Tune in on Mondays to get the latest safety news with Frontline’s podcast. We’re covering the top EHS news, along with some quick and useful tips, so you can stay safe and keep rocking on the frontlines.

New food traceability rule

A strict new food traceability rule is set to become official on November 7th, according to the FDA. To make foods safer, the new rule requires a detailed account of food origins and movements throughout production, processing, and shipping, even as these foods are transformed into other food products, or as other foods are added to them.

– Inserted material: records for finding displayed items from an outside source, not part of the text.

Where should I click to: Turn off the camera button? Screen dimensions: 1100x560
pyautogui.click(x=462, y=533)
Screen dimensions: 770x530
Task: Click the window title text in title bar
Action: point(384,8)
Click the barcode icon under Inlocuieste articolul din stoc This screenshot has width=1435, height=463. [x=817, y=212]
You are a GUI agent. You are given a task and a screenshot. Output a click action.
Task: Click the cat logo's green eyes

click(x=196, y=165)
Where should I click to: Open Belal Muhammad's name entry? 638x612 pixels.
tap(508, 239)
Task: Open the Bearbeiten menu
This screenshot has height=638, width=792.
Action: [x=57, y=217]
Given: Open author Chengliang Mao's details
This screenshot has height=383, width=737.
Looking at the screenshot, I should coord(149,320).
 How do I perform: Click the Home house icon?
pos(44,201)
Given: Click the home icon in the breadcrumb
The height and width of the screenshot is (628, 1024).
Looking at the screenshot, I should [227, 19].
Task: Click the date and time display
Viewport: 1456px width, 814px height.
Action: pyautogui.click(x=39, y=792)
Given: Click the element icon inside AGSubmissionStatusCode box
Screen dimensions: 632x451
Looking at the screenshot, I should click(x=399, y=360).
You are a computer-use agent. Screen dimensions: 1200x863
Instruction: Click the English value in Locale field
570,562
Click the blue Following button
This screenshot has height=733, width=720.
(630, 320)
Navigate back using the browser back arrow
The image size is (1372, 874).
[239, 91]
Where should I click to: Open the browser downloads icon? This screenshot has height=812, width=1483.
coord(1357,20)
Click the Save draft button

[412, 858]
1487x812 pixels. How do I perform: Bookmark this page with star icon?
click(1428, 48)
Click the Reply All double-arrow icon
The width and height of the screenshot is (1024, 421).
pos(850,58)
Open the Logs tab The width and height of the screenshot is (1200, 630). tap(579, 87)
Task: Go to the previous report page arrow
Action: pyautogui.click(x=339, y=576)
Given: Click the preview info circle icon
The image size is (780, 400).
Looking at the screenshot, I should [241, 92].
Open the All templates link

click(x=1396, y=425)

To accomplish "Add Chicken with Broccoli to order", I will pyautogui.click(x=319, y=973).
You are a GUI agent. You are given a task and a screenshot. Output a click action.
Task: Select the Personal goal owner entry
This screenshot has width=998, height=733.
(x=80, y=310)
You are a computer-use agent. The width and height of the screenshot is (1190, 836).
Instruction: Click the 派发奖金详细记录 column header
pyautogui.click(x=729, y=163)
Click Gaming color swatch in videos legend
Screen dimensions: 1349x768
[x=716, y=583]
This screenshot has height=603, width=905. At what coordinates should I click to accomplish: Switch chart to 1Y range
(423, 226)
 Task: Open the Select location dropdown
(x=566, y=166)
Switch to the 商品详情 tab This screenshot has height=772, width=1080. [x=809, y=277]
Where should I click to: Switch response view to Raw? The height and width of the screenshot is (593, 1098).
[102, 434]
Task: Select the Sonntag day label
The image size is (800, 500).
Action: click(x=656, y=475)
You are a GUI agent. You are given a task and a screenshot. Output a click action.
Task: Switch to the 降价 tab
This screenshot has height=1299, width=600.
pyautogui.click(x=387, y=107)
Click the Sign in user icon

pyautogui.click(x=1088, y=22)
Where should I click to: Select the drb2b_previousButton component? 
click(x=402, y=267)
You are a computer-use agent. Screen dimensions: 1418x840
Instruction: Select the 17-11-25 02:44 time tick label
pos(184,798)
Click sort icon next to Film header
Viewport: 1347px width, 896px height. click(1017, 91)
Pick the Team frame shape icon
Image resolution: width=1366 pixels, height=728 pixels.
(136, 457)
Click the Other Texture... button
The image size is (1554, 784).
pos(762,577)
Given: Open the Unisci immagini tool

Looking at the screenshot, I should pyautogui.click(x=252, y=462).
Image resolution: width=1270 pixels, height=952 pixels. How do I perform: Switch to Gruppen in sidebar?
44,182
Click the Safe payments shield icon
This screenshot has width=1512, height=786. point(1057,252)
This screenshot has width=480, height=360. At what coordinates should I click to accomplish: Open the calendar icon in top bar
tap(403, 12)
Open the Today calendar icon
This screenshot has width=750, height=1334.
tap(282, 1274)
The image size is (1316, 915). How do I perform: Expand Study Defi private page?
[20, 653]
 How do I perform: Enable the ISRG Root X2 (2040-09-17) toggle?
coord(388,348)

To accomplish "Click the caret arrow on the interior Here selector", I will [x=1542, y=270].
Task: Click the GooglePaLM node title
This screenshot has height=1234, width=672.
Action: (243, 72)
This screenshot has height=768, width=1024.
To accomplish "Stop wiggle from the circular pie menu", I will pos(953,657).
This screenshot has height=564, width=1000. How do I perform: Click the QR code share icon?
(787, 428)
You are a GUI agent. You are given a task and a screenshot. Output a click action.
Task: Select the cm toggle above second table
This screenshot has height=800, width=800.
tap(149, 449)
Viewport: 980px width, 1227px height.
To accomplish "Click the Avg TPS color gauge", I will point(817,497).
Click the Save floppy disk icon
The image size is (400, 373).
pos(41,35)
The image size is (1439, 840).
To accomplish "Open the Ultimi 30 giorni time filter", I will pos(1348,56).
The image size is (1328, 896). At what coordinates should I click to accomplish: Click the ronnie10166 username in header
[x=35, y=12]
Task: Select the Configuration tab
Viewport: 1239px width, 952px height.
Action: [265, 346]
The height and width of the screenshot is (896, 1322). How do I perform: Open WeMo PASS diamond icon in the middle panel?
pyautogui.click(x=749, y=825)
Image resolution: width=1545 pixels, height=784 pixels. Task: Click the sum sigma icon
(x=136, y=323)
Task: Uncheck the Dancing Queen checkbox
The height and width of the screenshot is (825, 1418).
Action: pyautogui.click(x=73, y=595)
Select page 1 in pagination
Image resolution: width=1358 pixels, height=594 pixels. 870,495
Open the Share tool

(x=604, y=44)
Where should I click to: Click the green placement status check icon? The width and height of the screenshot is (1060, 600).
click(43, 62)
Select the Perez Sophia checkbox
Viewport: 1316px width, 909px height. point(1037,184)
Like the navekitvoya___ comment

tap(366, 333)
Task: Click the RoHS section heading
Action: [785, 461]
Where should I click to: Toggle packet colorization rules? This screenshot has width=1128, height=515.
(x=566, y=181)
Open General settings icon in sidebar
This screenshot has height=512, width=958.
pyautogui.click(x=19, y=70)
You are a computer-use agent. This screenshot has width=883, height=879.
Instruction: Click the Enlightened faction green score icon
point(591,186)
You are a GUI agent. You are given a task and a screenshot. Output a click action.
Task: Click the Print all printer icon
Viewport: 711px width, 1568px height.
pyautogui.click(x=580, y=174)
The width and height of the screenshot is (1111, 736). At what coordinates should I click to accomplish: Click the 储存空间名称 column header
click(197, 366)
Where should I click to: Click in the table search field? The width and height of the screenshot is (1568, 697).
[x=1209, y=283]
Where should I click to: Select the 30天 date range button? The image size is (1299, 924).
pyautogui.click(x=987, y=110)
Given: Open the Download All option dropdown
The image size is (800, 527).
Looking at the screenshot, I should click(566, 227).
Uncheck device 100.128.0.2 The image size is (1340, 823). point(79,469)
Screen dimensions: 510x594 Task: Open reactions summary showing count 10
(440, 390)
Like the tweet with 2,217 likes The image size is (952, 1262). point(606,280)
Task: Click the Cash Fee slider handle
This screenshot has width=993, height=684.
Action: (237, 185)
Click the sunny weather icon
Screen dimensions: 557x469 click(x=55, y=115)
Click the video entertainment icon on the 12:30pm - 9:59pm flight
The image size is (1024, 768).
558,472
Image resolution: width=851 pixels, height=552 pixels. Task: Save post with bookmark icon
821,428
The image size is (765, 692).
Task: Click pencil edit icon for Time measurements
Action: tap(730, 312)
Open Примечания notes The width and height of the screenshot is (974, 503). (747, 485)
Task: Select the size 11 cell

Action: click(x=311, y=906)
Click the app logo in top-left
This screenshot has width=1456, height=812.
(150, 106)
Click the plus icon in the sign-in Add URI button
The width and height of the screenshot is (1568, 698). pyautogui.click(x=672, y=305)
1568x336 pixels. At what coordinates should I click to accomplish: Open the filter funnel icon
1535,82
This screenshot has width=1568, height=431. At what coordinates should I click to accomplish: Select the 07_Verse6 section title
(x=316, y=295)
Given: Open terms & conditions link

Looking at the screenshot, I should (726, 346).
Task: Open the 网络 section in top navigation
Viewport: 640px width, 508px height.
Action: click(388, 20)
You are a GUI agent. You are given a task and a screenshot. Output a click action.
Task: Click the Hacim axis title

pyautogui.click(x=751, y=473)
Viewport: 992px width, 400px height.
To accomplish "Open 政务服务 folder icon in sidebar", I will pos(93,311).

Food Safety News explains that “when a whole salmon becomes filets and then salmon cakes; each part of the process will need to trace back to the fish and the boat it came from. Similarly, when fresh fruit is sold to a company that makes fruit salad, the salads will have to be traced back to the grower, with every transfer recorded.

CSB launches PSM training

On to the next news, the Chemical Safety Board is launching an interactive Process Safety Management training based on the Texas City disaster in 2005.

The recently released interactive training from the CSB includes agency findings on the deadly refinery explosion. This case study will help form guidelines for managing hazardous chemicals and complying with OSHA’s standard on process safety management.

The explosion, which occurred in March 2005 at a BP refinery in Texas City, TX, killed 15 people and injured 180 others.

Since releasing its final report on the incident in 2007, CSB has produced several safety videos on the subject. In March 2020, the agency announced its intent to develop training that used the explosion as an example and included the 14 elements of the standard on process safety management of highly hazardous chemicals.

CSB on transparency

Last news of the week, a company in Baton Rouge is being cited for not protecting employees from violence after the stabbing of an employee. An assistant manager of a “car wash, oil change, fueling, and convenience store” was said to be working behind the counter with other employees when someone walked in. The assistant manager was then stabbed “multiple times” and transferred to a hospital. Thankfully, they were later sent home.

After investigating the incident, OSHA found that this was not the first violence-related incident in the store. They were cited for not protecting workers from violence and not reporting the hospitalization in time by law and were proposed $17,403 in penalties.